EXERCISE A> Copy out the listing from its first line down to the line containing "coord(70,78)", including both of those lines, and leave the pictures out.

PAGE>
+++

# Yet another RRP



## premierpainter (Apr 17, 2007)

Before



















This was today. Seven guys. Full RRP strip. I think that we should start classes on this. One day. 









Some boards were newly replaced


----------



## premierpainter (Apr 17, 2007)

Sorry the pics are all out of order


----------



## DeanV (Apr 18, 2007)

Strip and paint in one day? Nice. We need to get a paint shaver.


----------



## straight_lines (Oct 17, 2007)

I would love to see this in action, but I know you also have a crew that would probably be difficult for me to duplicate.


----------



## premierpainter (Apr 17, 2007)

No paint just strip. My guys are like horses


----------



## Hines Painting (Jun 22, 2013)

How many square feet of board is that? And did you use a chemical stripper?


----------



## DeanV (Apr 18, 2007)

Did you strip the soffit and rafters too?


----------



## straight_lines (Oct 17, 2007)

I was wondering that too. Do you guys use peel away on things you can't shave and sand?


----------



## premierpainter (Apr 17, 2007)

No chems. The guys sharpen the scrapers with the sanders and scrape the corners. Also we cut down used discs down to about a three inch circle to get to edges.


----------



## premierpainter (Apr 17, 2007)

About 2500sq ft btw


----------



## mudbone (Dec 26, 2011)

premierpainter said:


> About 2500sq ft btw


 Close shave!


----------



## MKap (Sep 11, 2010)

One day? Nice work.


----------



## Damon T (Nov 22, 2008)

As always, amazing work!

Does that include the sanding or just the shaving in the 7 guys for one day @ 2500 SF? I'm just trying to calculate the SF/hour on that prep work. If that includes sanding I think your guys are about 4 times as fast as my figures. Is that including the setup of all the plastic that day too, or is that the previous day? Again, just curious. I wanna come out east and take notes!


----------



## premierpainter (Apr 17, 2007)

+++

INPUT MATERIAL>
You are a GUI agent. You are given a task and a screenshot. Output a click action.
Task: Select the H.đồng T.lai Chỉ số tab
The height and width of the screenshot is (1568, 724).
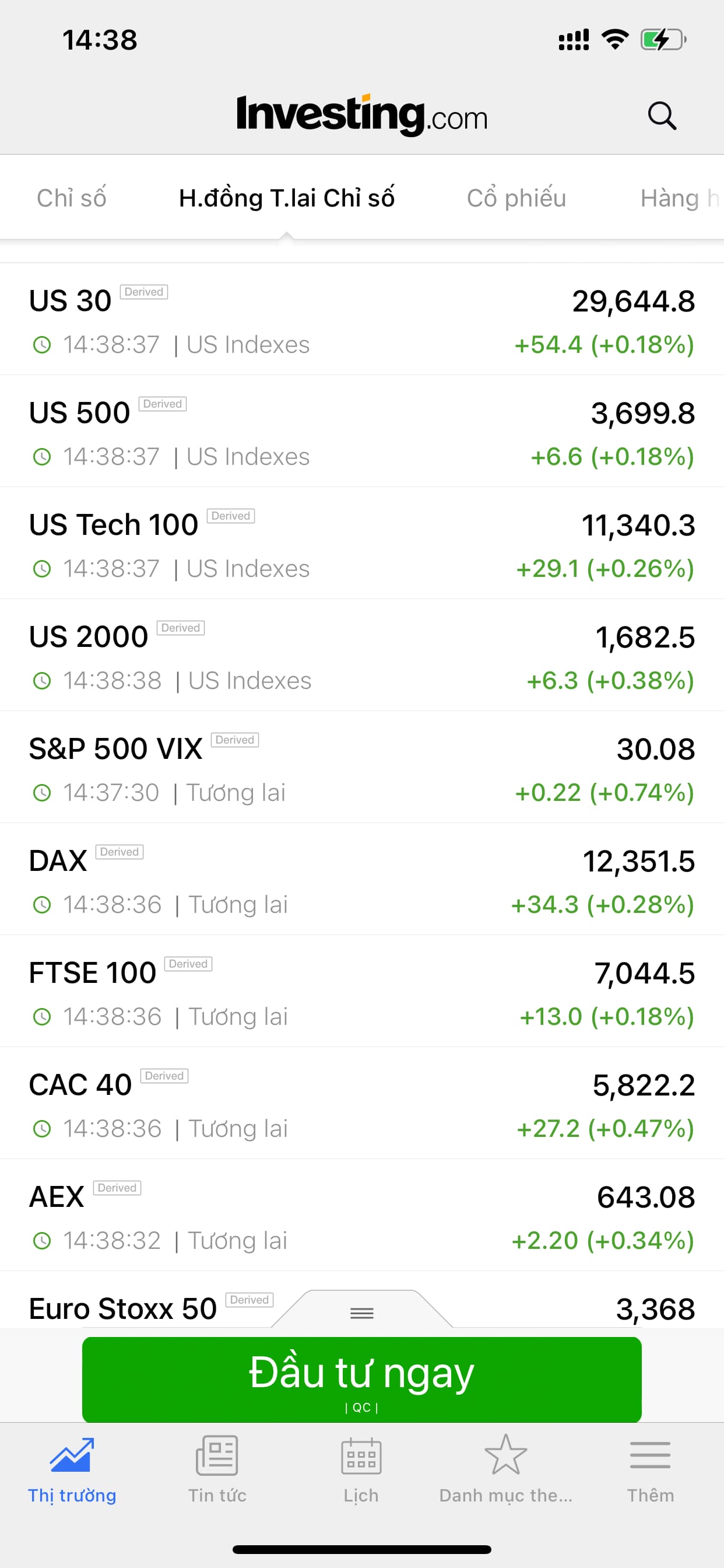click(287, 198)
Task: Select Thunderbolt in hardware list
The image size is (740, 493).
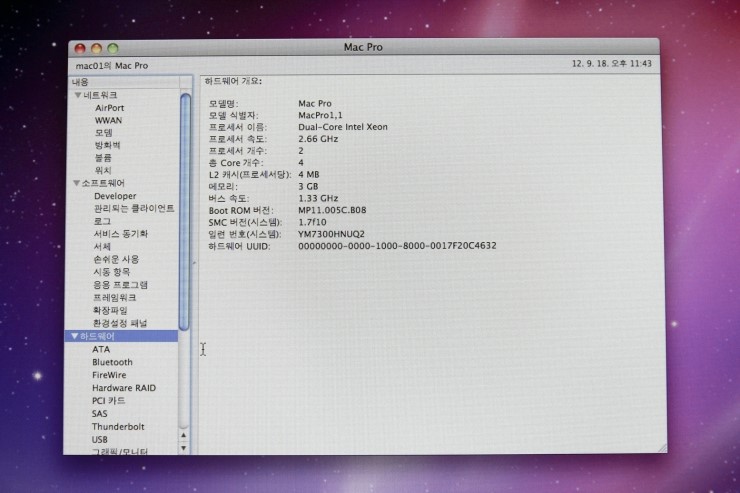Action: 118,427
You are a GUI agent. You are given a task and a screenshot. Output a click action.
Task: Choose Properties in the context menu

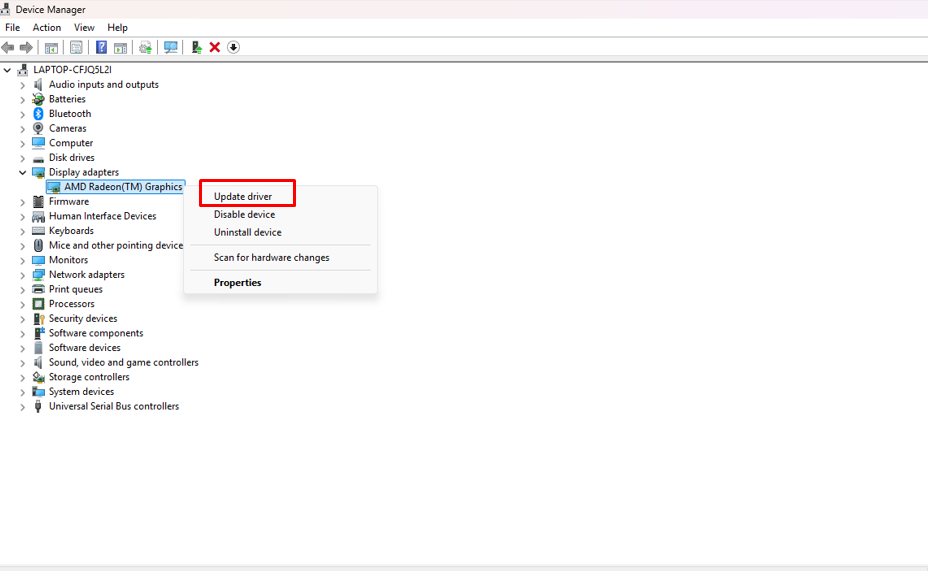[x=237, y=283]
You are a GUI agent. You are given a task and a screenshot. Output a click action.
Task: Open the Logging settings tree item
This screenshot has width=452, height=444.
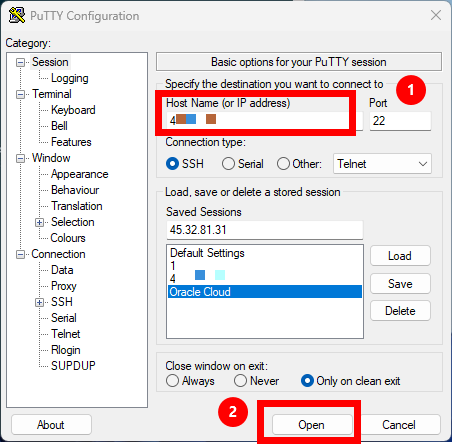coord(70,78)
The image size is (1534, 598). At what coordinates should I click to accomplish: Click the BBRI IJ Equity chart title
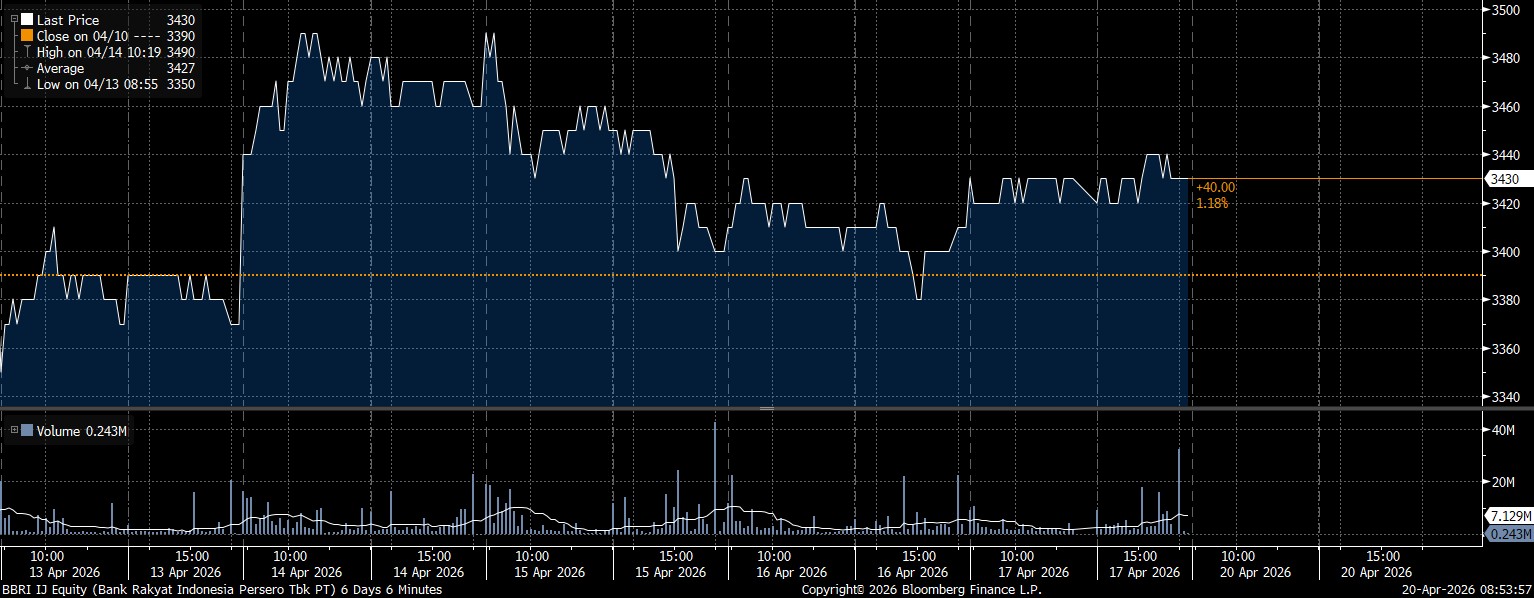(221, 590)
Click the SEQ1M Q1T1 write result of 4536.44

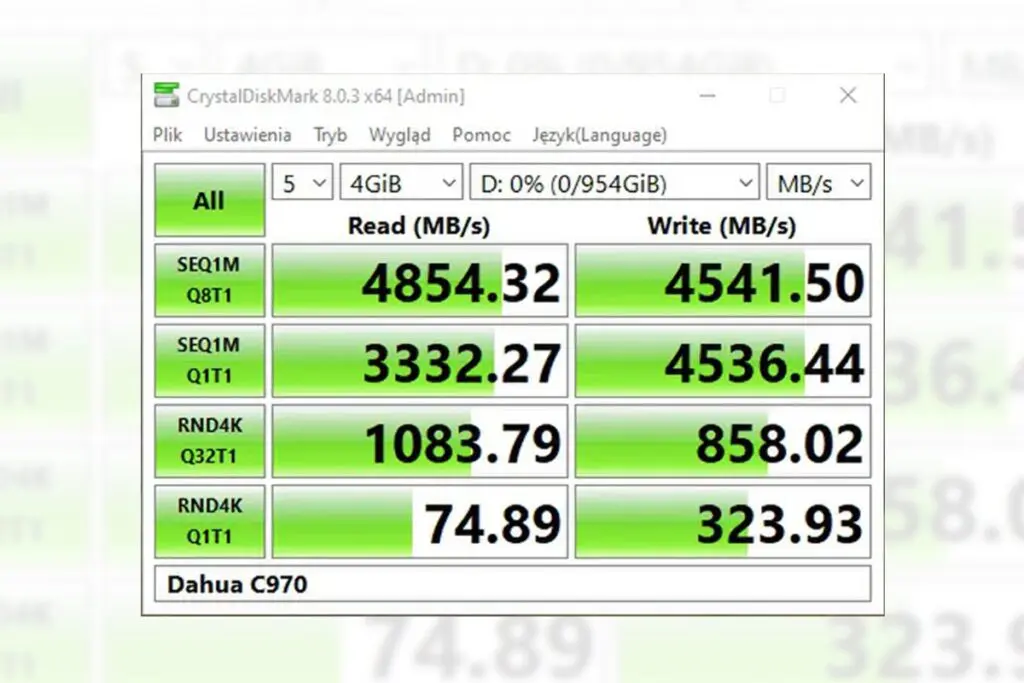click(x=722, y=360)
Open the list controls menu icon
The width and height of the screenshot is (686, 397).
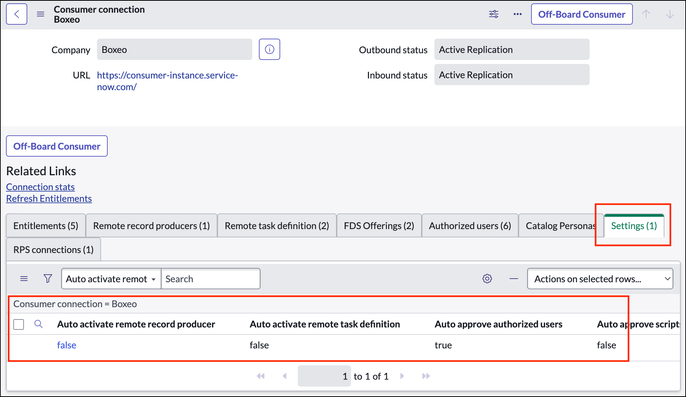(24, 279)
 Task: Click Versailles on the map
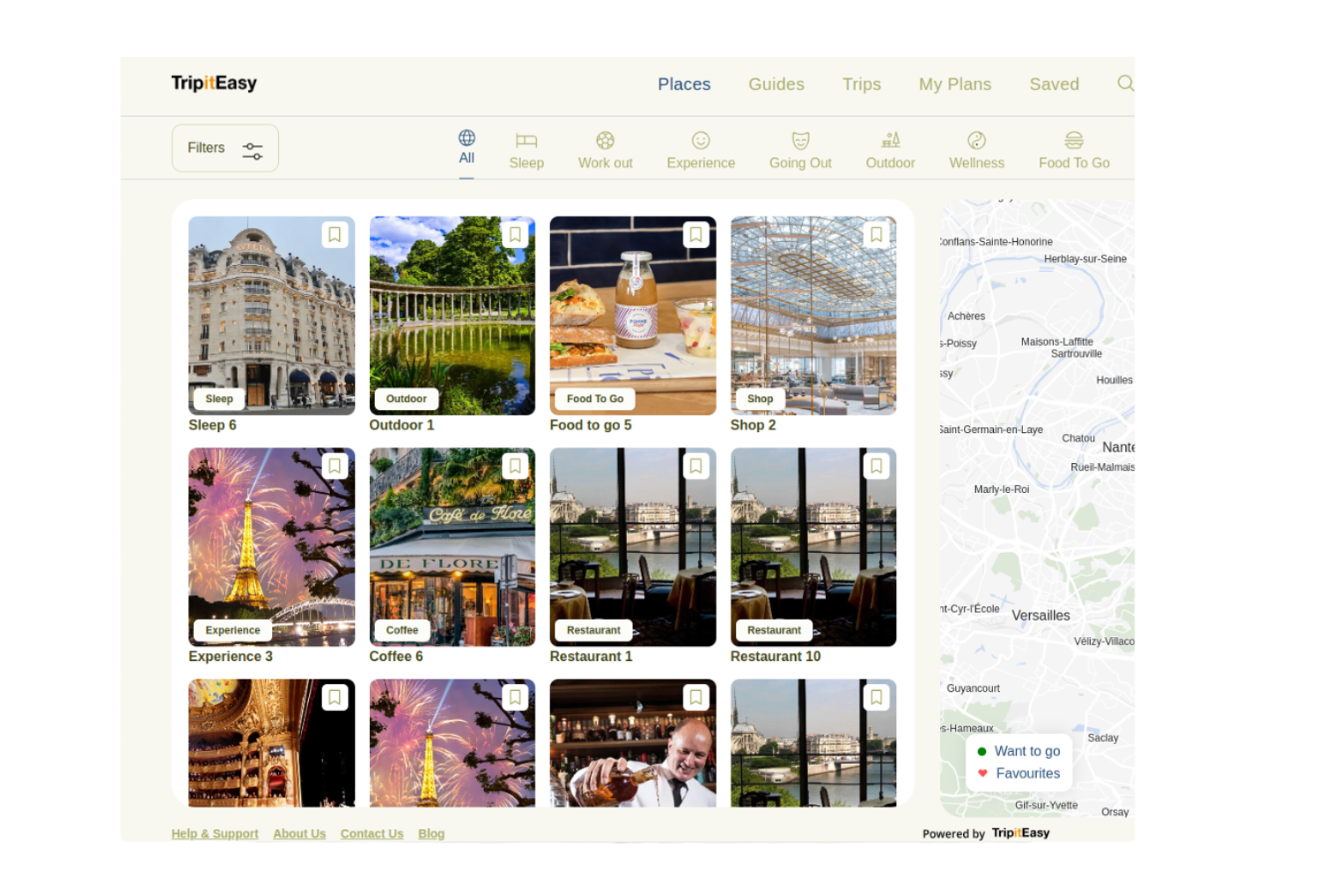click(1041, 616)
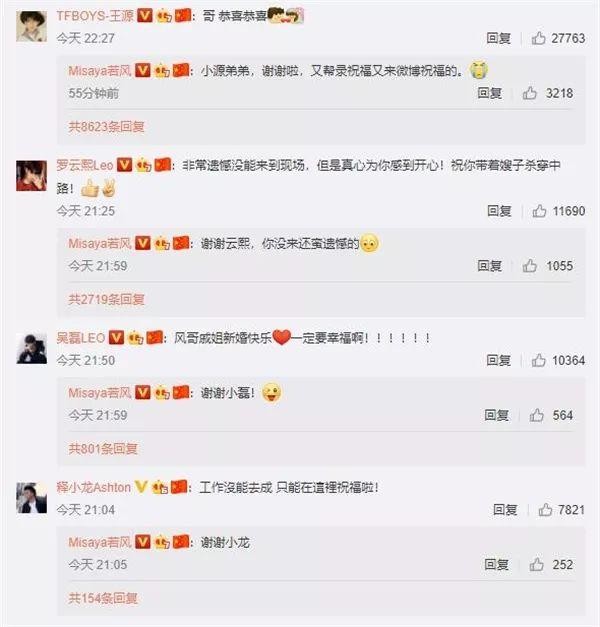Image resolution: width=600 pixels, height=627 pixels.
Task: Reply to Misaya若风's 谢谢小龙 comment
Action: (x=496, y=565)
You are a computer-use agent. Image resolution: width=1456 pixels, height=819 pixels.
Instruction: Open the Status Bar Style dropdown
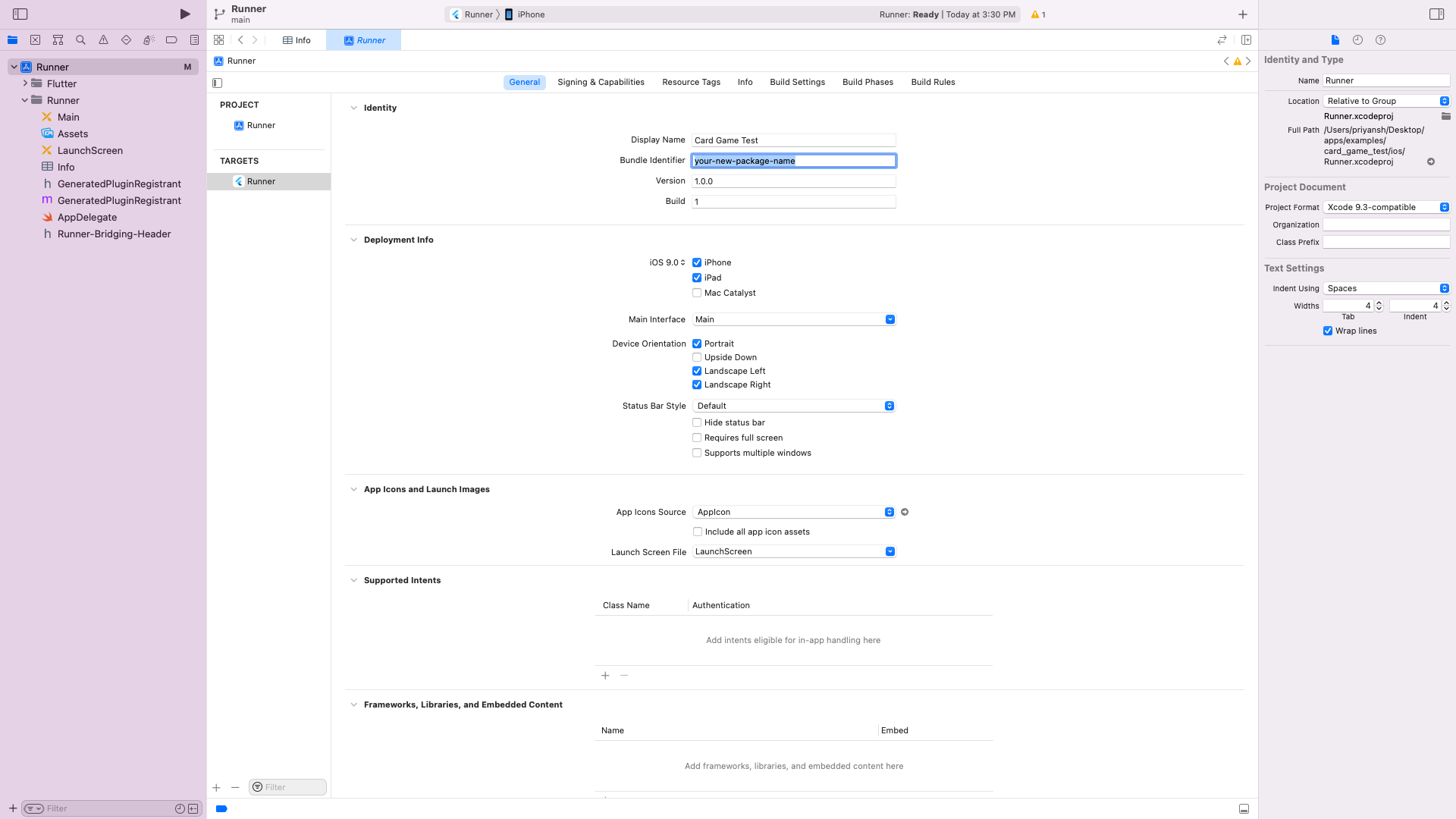(890, 405)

+++

EXERCISE B> Continue the forum thread on the one-day paint strip from the point where it ends.

WRITTEN REPLY A>
You are a GUI agent. You are given a task and a screenshot. Output a click action.
Task: Select the H.đồng T.lai Chỉ số tab
The height and width of the screenshot is (1568, 724).
click(287, 198)
Task: Select Thunderbolt in hardware list
The image size is (740, 493).
Action: 118,427
You are a GUI agent. You are given a task and a screenshot. Output a click action.
Task: Choose Properties in the context menu

[x=237, y=283]
You are a GUI agent. You are given a task and a screenshot. Output a click action.
Task: Open the Logging settings tree item
This screenshot has width=452, height=444.
coord(70,78)

WRITTEN REPLY B>
I got to the job at 8:30 and they just started masking the windows, removing the shutters and leaders. By 10:30 the back was nearly finished. That includes one guy shaving, one guy with 16 grit and one guy with 36. After they get out of the way another guy sanded and scraped out all of the corners where the big sanders can't reach. 
Plastic and tarps clean up and they were gone at 5:30.


----------



## premierpainter (Apr 17, 2007)

They also covered the entire house with tarps


----------



## squid (Dec 25, 2012)

Christmas bonuses for everybody! Beautiful.


----------



## Damon T (Nov 22, 2008)

Kevin

Do your guys scaffold the house or is it all ladders or what? Paint shavers are hard to control on a ladder.


----------



## premierpainter (Apr 17, 2007)

All ladders. Scaffold would be really slow, I would think.


----------



## straight_lines (Oct 17, 2007)

premierpainter said:


> View attachment 19078
> 
> 
> They also covered the entire house with tarps


I couldn't imagine working under that very long. Does it have ventilation Kevin?


----------



## Masterpiece (Feb 26, 2008)

Good grief that's a massive tarp setup....and that blue diamond near the peak of the neighbor's house is annoying for some reason lol.

Great work!


----------



## premierpainter (Apr 17, 2007)

straight_lines said:


> I couldn't imagine working under that very long. Does it have ventilation Kevin?


Plenty of air gets inside. We also use the brown tarps that have silver on the inside, actually reflect the heat so they are not too bad.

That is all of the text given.